Dataset items
________
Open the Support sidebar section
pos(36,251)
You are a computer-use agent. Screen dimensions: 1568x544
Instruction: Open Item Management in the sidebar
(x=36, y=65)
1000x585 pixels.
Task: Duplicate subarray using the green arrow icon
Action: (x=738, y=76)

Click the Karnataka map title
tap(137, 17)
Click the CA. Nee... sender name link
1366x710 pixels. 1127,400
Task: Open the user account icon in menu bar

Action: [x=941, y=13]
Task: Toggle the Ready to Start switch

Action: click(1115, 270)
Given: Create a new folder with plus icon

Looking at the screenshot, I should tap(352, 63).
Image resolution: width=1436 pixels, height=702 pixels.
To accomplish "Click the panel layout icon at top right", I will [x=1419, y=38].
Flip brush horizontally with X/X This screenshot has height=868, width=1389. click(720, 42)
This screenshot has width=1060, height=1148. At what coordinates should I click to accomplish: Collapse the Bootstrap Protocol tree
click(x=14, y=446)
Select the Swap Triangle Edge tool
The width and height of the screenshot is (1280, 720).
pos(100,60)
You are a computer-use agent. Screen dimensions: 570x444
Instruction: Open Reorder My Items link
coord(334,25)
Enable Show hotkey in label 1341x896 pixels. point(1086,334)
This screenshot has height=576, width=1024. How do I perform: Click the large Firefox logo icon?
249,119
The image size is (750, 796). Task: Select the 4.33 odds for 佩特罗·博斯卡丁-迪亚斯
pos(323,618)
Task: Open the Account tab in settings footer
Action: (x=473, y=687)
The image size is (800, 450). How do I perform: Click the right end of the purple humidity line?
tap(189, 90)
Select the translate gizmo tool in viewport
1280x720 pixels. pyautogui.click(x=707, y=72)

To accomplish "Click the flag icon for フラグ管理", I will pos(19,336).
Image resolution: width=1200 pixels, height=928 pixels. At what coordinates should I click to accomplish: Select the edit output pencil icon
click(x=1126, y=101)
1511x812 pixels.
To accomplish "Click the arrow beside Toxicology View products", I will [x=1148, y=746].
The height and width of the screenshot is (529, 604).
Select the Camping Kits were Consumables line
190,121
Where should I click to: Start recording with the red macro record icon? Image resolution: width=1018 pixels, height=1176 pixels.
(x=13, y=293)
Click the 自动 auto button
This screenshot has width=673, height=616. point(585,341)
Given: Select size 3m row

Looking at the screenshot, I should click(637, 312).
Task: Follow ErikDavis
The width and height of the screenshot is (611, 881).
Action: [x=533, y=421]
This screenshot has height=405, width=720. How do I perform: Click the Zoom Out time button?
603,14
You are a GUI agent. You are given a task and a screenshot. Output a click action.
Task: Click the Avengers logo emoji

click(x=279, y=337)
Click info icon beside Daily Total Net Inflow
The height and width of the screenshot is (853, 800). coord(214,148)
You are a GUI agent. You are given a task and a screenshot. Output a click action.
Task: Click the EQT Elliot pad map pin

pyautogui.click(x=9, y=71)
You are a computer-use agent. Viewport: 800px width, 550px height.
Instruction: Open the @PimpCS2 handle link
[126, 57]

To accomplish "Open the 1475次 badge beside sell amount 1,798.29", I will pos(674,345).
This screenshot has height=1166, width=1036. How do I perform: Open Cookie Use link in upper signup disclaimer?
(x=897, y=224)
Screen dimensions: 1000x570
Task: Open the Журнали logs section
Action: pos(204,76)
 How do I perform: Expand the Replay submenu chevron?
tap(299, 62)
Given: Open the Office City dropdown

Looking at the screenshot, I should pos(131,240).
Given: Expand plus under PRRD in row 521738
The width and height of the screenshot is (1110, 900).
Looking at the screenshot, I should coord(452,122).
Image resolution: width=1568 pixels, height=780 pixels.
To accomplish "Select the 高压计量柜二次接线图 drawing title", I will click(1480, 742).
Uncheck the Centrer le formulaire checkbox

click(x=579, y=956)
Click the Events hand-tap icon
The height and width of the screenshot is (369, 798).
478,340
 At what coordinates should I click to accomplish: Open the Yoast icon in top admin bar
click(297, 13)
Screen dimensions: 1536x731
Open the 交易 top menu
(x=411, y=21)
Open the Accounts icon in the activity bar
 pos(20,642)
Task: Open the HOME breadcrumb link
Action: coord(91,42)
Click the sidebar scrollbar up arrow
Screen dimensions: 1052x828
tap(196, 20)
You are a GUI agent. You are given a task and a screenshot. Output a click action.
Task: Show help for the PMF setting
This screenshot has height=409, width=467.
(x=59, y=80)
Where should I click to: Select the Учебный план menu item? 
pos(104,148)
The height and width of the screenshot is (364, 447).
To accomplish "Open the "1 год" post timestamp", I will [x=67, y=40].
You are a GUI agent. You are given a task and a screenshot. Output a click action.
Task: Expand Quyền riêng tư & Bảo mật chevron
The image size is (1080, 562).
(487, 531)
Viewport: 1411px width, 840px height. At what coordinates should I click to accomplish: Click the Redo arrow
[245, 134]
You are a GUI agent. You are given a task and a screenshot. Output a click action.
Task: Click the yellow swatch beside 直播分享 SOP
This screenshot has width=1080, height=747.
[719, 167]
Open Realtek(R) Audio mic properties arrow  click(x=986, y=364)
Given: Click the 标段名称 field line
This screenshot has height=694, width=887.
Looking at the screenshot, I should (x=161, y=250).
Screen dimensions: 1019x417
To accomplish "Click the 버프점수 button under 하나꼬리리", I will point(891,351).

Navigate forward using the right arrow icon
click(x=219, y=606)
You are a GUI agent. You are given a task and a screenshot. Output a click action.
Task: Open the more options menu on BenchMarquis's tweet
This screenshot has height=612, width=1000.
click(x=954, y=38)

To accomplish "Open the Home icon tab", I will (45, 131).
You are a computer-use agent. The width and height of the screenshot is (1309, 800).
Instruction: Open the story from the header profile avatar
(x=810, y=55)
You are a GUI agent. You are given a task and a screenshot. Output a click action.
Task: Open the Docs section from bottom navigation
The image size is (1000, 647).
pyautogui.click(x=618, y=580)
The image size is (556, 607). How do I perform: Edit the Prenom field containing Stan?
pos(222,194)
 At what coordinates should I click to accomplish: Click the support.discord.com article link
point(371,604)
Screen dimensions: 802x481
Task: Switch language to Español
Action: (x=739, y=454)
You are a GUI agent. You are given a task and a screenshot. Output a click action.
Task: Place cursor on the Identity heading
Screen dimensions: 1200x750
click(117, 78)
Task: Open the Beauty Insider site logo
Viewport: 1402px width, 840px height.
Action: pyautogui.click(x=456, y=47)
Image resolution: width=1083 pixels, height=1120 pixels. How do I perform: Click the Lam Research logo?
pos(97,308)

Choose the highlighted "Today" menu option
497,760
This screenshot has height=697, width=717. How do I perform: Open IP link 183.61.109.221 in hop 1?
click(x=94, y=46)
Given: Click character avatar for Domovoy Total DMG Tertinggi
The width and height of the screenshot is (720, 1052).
________
Task requirements ▸ Work out how many lines of the data above contain the string "computer" and give the number alone.

Task answer ▸ 4